TLto que empezó siendo un juego se ha convertido en una rutina más. Primero se apalea al mendigo o se le quema, según gustos, o se humilla al más débil de la clase o se organiza una trifulca con chicas de otro instituto o se patea a un gato, qué más da. Se graba la agresión en el móvil y luego, lo más guay, tío, se difunde entre los colegas.

Peleas ha habido siempre. Hagan memoria de sus tiempos jóvenes. Y matones y acosadores varios. Pero nunca tantos, y con tanta impunidad. Han aprendido que lo que no sale en la pantalla no existe y que ser famoso es solo cuestión de oportunidad, así que con los móviles de última generación intentan conseguir sus minutos de gloria.

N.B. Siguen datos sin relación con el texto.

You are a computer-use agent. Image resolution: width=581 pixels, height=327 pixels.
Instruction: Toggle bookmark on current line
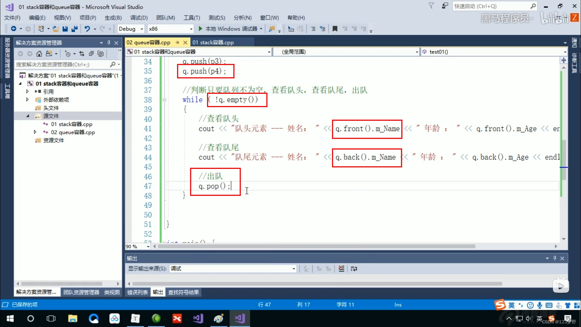coord(335,29)
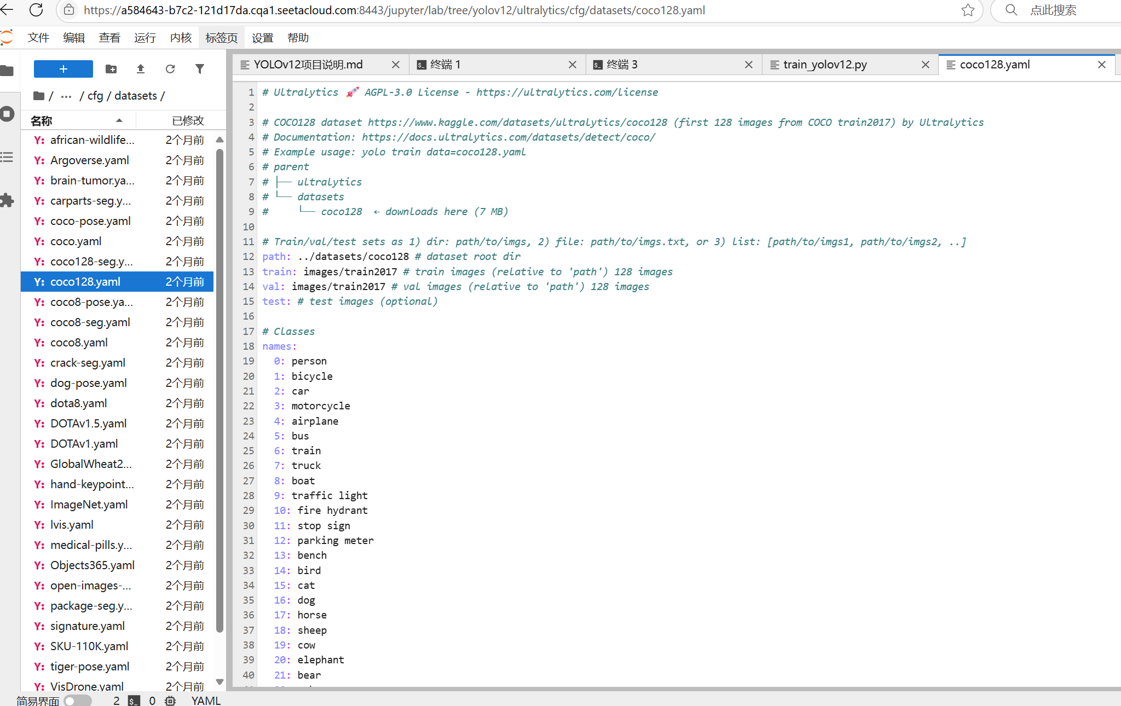The height and width of the screenshot is (706, 1121).
Task: Click the upload files icon
Action: tap(141, 69)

Creo a los padres de los violentos. En su mayoría no los han educado así, nadie educa conscientemente para la maldad. Creo en las lágrimas de los padres de las víctimas. Y también en la impotencia de los profesores que se ven solos en las aulas, sin ningún recurso para responder a la agresión.

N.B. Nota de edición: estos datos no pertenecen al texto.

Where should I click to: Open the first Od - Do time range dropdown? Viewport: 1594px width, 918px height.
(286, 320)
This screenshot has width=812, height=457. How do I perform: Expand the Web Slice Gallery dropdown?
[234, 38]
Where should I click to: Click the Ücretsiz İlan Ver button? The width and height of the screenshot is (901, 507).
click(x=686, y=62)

Qué ven, qué escuchan, a qué juegan nuestros hijos. Algo debe fallar en lo que les transmitimos, en lo que aprenden de la tele, en lo que significa triunfar, cuando pegar a alguien y grabarlo para regodearse después está convirtiéndose en una rutina.

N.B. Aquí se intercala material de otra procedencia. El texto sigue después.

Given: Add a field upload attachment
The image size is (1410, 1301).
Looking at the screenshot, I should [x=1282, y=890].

Acusar a la sociedad es un tópico viejísimo, pero vivimos en ella. Quizá la ley debería obligar a estos chicos a servir a la misma comunidad que atacan. No puede ser que la única pena sea una multa de cincuenta euros o un traslado de centro. A esos precios cualquiera puede convertirse en el superman de su pandilla. Ya lo verán. O cambiamos esto o se nos va a llenar el país de superhéroes de saldo.